The study touches on (but unfortunately leaves out of its recommendations) what I think the true problem is here:

Mark owners may, however, sometimes be too zealous and end up overreaching.  Sometimes

they may have an over-inflated view of the strength of the mark and thus the scope of their rights

(e.g., they consider their mark famous when it may not actually qualify as famous).  Other

times, they mistakenly believe that to preserve the strength of their mark they must object to

every third-party use of the same or similar mark, no matter whether such uses may be fair uses or

otherwise non-infringing. They may lose sight of the fact that the effectiveness of enforcement is

not measured by how frequently they enforce, but rather by the effect that taking or failing to take

action has in the marketplace. “The real question is public perception of plaintiff’s mark, not a

battle count of how often it has sued others.”

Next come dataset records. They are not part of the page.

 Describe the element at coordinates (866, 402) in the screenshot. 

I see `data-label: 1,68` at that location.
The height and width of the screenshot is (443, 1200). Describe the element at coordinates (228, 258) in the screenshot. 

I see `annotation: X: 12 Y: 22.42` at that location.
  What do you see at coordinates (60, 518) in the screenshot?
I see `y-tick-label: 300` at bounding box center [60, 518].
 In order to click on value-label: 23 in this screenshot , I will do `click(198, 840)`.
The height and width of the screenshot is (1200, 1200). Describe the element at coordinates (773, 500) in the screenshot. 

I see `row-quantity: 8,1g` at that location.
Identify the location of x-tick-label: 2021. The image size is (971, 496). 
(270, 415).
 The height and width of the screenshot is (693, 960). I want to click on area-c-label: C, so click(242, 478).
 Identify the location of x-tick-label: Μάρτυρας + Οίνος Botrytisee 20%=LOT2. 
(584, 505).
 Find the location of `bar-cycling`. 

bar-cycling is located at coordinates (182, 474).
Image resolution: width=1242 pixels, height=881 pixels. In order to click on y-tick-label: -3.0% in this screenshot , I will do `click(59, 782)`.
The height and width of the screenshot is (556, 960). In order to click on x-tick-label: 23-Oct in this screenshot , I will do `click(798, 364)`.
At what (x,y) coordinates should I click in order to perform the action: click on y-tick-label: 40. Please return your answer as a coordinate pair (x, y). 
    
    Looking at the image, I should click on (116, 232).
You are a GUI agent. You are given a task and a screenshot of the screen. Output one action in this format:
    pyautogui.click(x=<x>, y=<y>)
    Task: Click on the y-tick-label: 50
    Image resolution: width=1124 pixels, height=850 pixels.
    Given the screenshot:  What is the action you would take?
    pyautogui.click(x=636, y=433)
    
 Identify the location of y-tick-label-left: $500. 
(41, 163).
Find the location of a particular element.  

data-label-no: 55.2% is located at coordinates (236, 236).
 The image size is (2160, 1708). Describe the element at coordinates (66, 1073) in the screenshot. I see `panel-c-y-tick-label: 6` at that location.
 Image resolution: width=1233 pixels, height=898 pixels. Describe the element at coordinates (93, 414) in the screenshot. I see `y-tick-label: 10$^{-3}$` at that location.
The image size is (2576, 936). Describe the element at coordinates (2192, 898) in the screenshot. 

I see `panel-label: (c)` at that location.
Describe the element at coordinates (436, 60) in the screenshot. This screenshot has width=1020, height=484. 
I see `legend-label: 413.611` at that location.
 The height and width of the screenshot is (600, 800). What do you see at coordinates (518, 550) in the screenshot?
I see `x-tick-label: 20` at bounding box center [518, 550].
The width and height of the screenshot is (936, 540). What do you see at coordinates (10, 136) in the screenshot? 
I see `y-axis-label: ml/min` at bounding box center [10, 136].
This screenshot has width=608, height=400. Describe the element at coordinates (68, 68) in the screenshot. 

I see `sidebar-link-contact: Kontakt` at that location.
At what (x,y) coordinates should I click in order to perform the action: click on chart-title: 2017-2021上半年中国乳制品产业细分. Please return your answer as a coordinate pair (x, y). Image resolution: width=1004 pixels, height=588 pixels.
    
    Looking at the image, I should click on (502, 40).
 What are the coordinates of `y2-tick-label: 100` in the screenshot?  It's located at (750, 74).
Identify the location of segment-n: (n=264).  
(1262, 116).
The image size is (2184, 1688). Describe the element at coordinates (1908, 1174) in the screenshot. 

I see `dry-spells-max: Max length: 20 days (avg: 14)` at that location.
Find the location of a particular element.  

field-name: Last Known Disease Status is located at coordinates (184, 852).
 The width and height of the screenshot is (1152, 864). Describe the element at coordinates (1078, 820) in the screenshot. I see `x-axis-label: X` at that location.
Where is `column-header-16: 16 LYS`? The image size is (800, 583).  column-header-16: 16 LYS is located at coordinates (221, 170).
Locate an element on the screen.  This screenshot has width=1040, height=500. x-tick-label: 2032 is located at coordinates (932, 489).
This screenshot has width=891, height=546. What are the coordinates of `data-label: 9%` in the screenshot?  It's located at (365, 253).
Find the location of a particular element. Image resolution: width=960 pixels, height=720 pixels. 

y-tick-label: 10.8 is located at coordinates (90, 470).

There’s no doubt that the duty to police one’s mark is important.  If trademark rights are essentially about distinctiveness and source indication, it makes sense to ask mark owners to take steps to weed out potentially confusing marks.  But sometimes this duty starts to look more like a bind.  Last spring, I bloggedabout a Minnesota nonprofit that was sued by LEGO Group for use of the name “Project Legos”:

And, although it’s hard to see LEGO coming off as anything other than Goliath, the Star Tribune does touch on an interesting point that’s always at issue in David versus Goliath cases– the obligation of mark owners to take measures to diligently protect their mark.  According to Dean Karau of Minneapolis law firm Fredrikson & Byron, who is quoted in the story, “If LEGO doesn’t take steps to enforce its trademark rights when it learns about a possible infringement […] that fact could be used against them in a future litigation with a larger, more well-heeled entity.”

So maybe we need to rethink the way we ask mark owners to think about their trademarks.  A more nuanced version of the duty to police would take into account the concerns underlying the duty to police (preserving a mark’s integrity, etc.) and balance these against the social good of preventing trademark bullying.

How, exactly, we craft this doctrine is probably best left to judges, law professors, and the USPTO itself– and not to young attorneys like your humble blogger.   In the meantime, however, as I’ve noted before, I still see public relations concerns as one of the best gatekeepers in terms of preventing trademark bullying.